Three multivariate Lasso models were fitted to predict LTL: The first using clinical variables only (age, BMI), the second using the five identified metabolites only, and the third using both clinical variables and metabolites. The model based on metabolites alone could not achieve the performance of the model based on clinical variables alone, however, combining clinical variables with metabolites significantly improved the prediction in the combined model (Figure 2). In the combined model, 1-stearoylglycerophosphoinisitol was the strongest predictor followed by the 4-vinylphenol sulfate.

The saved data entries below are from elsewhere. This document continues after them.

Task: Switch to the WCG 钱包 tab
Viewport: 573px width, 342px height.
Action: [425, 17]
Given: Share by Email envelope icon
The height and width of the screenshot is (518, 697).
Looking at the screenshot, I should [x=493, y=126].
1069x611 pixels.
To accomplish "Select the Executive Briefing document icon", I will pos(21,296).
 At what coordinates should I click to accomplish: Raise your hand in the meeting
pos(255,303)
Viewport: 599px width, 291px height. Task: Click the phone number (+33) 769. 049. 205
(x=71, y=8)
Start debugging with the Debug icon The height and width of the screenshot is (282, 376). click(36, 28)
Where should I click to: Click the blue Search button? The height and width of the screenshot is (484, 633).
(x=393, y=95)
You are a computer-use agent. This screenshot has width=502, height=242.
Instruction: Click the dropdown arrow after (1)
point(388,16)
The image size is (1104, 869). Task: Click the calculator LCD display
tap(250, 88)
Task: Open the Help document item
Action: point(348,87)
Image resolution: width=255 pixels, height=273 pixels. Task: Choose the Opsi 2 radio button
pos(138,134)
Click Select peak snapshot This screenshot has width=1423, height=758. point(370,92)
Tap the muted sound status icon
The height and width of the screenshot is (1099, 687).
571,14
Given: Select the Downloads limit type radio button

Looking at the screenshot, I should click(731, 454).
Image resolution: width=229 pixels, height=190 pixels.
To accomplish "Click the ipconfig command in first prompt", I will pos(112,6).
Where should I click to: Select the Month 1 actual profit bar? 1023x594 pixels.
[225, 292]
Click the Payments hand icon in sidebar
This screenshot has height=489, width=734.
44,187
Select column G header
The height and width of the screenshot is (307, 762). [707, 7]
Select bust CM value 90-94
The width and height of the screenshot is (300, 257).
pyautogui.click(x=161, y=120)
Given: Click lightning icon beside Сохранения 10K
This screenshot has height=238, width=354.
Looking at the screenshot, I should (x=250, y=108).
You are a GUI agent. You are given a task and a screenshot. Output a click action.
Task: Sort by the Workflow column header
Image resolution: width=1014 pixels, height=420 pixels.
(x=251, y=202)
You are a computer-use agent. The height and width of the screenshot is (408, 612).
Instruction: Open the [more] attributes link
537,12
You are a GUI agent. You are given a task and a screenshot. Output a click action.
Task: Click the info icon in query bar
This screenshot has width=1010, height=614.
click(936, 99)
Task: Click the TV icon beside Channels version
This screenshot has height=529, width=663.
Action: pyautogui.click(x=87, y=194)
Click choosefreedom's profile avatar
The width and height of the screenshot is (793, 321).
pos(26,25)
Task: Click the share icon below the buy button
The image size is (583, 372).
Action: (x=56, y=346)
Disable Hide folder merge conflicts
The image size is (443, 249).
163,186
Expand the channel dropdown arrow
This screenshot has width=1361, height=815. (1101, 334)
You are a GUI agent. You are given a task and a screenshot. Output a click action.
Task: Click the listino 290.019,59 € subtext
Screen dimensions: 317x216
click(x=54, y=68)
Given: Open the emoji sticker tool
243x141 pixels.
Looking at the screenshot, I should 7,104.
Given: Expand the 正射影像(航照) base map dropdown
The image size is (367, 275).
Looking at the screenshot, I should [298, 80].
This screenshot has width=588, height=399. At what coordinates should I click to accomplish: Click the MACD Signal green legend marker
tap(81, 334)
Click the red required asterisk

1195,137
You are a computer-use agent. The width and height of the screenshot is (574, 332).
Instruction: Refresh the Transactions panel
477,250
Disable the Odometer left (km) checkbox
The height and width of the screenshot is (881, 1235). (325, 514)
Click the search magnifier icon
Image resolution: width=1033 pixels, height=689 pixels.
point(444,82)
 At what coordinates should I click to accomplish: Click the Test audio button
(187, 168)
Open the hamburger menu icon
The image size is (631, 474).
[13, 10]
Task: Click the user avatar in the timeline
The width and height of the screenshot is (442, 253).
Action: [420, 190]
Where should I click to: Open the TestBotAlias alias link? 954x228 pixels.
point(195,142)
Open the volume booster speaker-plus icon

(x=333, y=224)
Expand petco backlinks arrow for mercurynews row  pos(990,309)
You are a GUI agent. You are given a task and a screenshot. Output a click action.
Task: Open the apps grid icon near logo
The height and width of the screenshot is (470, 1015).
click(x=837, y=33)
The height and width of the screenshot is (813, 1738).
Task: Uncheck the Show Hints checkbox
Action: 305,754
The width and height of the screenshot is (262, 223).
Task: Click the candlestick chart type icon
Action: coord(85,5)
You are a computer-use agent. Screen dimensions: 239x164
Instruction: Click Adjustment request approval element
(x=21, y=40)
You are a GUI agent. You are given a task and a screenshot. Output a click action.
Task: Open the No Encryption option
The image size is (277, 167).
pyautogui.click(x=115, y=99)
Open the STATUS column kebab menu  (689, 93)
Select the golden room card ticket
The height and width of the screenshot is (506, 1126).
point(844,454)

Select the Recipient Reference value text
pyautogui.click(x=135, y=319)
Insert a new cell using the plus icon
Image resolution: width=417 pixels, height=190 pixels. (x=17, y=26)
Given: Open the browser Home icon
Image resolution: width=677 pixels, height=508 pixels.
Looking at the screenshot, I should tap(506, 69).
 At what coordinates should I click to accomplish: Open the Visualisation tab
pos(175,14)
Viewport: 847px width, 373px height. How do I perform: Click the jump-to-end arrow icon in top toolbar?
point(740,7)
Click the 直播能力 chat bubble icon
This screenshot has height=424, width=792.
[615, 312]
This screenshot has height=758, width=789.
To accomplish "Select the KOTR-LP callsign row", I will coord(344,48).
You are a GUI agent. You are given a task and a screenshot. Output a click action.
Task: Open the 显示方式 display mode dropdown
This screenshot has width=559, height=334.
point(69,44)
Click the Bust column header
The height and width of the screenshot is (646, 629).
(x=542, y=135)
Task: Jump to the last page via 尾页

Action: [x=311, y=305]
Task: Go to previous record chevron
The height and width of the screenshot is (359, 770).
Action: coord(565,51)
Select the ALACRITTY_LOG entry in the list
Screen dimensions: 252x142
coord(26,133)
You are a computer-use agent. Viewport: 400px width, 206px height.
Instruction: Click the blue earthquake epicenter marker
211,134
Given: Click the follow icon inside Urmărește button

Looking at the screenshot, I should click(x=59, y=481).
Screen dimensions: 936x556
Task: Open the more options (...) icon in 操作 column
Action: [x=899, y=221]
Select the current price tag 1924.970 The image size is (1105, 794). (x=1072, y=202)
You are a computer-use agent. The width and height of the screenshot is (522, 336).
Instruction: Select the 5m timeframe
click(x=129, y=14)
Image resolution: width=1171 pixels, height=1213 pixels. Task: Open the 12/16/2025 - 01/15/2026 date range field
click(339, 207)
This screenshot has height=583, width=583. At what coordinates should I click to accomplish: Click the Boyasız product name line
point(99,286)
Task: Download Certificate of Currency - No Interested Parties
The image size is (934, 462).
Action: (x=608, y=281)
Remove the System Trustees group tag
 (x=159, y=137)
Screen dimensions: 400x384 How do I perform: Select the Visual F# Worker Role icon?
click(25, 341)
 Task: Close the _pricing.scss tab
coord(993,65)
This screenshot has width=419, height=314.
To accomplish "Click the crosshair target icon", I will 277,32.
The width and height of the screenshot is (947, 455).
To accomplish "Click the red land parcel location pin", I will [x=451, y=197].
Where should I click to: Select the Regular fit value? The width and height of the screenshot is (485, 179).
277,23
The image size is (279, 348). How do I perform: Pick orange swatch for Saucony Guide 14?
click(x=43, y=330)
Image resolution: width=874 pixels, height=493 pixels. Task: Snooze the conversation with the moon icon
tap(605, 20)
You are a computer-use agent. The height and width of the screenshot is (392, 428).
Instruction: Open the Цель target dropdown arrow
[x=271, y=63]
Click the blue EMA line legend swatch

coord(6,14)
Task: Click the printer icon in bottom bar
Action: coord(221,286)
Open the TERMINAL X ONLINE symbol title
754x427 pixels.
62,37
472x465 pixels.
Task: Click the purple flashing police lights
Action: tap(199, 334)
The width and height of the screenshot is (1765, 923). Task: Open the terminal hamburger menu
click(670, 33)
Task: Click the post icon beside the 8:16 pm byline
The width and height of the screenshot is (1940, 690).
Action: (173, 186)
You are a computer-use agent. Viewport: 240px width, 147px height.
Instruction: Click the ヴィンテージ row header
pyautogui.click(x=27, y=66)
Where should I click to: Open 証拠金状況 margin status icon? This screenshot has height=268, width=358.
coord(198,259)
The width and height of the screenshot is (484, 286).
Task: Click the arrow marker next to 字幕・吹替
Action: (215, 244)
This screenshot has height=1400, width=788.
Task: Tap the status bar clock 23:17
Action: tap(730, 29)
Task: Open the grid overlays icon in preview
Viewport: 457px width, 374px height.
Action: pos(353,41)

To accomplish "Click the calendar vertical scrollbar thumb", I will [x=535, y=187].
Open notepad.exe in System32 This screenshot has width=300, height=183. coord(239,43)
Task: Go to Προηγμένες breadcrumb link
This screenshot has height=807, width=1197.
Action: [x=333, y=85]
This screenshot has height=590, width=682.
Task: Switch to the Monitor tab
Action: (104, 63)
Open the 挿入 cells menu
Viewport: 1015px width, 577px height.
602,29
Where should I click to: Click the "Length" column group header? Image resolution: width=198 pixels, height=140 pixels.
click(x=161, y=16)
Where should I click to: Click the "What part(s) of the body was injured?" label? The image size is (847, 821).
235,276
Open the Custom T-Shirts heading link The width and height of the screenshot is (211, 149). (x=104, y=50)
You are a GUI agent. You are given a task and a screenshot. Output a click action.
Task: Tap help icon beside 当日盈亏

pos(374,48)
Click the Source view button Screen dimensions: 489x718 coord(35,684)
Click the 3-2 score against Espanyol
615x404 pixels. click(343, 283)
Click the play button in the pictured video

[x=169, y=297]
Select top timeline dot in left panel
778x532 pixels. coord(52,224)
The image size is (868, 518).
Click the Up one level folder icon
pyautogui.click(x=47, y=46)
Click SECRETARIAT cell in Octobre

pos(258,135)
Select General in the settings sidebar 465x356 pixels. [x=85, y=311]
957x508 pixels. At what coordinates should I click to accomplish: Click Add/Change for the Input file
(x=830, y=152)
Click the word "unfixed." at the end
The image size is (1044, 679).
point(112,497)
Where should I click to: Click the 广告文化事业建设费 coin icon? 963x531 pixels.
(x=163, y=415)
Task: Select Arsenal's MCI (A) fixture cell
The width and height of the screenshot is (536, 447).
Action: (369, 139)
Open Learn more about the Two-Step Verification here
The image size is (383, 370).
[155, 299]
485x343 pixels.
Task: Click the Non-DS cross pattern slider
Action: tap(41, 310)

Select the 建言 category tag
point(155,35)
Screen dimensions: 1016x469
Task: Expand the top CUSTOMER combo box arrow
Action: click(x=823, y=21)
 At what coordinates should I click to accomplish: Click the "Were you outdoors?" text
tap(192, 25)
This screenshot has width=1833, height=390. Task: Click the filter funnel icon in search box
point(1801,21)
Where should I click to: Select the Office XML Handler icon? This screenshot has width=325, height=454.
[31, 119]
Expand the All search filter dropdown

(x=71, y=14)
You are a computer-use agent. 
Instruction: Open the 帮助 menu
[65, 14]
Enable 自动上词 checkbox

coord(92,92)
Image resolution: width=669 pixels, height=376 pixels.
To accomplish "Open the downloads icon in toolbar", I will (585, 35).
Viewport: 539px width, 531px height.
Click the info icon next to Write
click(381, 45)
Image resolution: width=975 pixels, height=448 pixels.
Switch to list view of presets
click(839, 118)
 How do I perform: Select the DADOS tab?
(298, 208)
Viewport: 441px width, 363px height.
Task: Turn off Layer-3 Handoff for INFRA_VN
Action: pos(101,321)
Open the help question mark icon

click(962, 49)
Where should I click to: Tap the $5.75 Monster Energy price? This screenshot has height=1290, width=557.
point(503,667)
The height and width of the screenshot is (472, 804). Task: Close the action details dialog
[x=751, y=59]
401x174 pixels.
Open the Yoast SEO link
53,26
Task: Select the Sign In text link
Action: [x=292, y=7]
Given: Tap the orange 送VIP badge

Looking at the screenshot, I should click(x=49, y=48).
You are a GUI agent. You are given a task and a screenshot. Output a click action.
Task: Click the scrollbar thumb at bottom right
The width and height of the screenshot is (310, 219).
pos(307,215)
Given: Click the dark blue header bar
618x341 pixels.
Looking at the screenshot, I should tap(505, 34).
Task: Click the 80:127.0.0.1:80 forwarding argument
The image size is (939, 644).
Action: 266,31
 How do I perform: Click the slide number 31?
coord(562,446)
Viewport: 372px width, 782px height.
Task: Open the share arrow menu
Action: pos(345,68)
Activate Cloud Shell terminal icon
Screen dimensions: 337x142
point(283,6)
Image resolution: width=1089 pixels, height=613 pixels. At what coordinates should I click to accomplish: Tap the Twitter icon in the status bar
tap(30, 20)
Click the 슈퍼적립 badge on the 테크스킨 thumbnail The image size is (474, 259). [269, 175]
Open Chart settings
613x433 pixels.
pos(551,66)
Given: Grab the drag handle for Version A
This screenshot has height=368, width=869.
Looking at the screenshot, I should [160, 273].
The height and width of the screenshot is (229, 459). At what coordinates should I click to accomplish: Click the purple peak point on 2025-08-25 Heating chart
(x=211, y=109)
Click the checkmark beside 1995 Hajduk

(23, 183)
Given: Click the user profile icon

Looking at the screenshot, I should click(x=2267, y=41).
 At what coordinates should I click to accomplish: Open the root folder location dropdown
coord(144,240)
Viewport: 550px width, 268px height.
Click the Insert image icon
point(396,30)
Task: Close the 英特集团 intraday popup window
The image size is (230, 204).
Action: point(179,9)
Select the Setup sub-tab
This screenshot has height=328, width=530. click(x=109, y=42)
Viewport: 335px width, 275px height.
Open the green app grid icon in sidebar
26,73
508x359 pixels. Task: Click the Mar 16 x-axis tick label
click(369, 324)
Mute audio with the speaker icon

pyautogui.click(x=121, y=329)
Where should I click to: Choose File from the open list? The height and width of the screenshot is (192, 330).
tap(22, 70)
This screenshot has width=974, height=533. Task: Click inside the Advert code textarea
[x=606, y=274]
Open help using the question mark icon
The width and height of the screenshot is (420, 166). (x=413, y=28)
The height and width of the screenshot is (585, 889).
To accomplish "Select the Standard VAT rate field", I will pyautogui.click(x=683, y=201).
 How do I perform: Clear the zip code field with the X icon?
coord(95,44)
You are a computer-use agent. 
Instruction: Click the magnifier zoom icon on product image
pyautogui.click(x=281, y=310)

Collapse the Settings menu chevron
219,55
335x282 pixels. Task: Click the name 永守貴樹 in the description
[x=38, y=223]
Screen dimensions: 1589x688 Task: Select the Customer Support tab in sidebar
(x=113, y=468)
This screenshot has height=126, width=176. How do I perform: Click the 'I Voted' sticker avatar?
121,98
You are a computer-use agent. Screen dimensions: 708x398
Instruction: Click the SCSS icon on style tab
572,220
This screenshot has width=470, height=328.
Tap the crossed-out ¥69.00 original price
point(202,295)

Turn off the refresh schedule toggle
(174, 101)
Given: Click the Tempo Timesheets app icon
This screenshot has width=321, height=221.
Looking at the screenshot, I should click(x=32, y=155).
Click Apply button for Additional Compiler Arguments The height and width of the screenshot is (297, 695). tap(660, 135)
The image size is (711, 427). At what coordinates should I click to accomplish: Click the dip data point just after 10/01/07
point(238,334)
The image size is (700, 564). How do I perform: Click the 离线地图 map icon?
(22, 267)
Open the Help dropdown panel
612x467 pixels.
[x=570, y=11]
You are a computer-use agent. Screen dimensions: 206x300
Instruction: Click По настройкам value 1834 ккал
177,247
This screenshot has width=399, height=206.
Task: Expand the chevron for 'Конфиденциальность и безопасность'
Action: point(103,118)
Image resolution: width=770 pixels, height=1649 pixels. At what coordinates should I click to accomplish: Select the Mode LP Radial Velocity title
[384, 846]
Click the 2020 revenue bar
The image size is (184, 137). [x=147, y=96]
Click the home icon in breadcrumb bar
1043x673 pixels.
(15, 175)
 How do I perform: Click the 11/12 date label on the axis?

All five metabolites were selected in the optimal Lasso model (beta < 0), suggesting non-redundant associations with LTL. The coefficient of determination, a measure of goodness of fit, of the final model was estimated at 14.5% in a leave-one-out validation.

Telomere length, metabolite and phenotype interrelationships

Figure 1. Telomere length, metabolite and phenotype interrelationships. Nodes represent variables where rectangles represent metabolites, circles represent phenotypes, pentagons represent expression levels and hexagons represent DNA methylation levels. Links between nodes represent significant correlations (red negative, blue positive). Thicker edges indicate stronger correlations.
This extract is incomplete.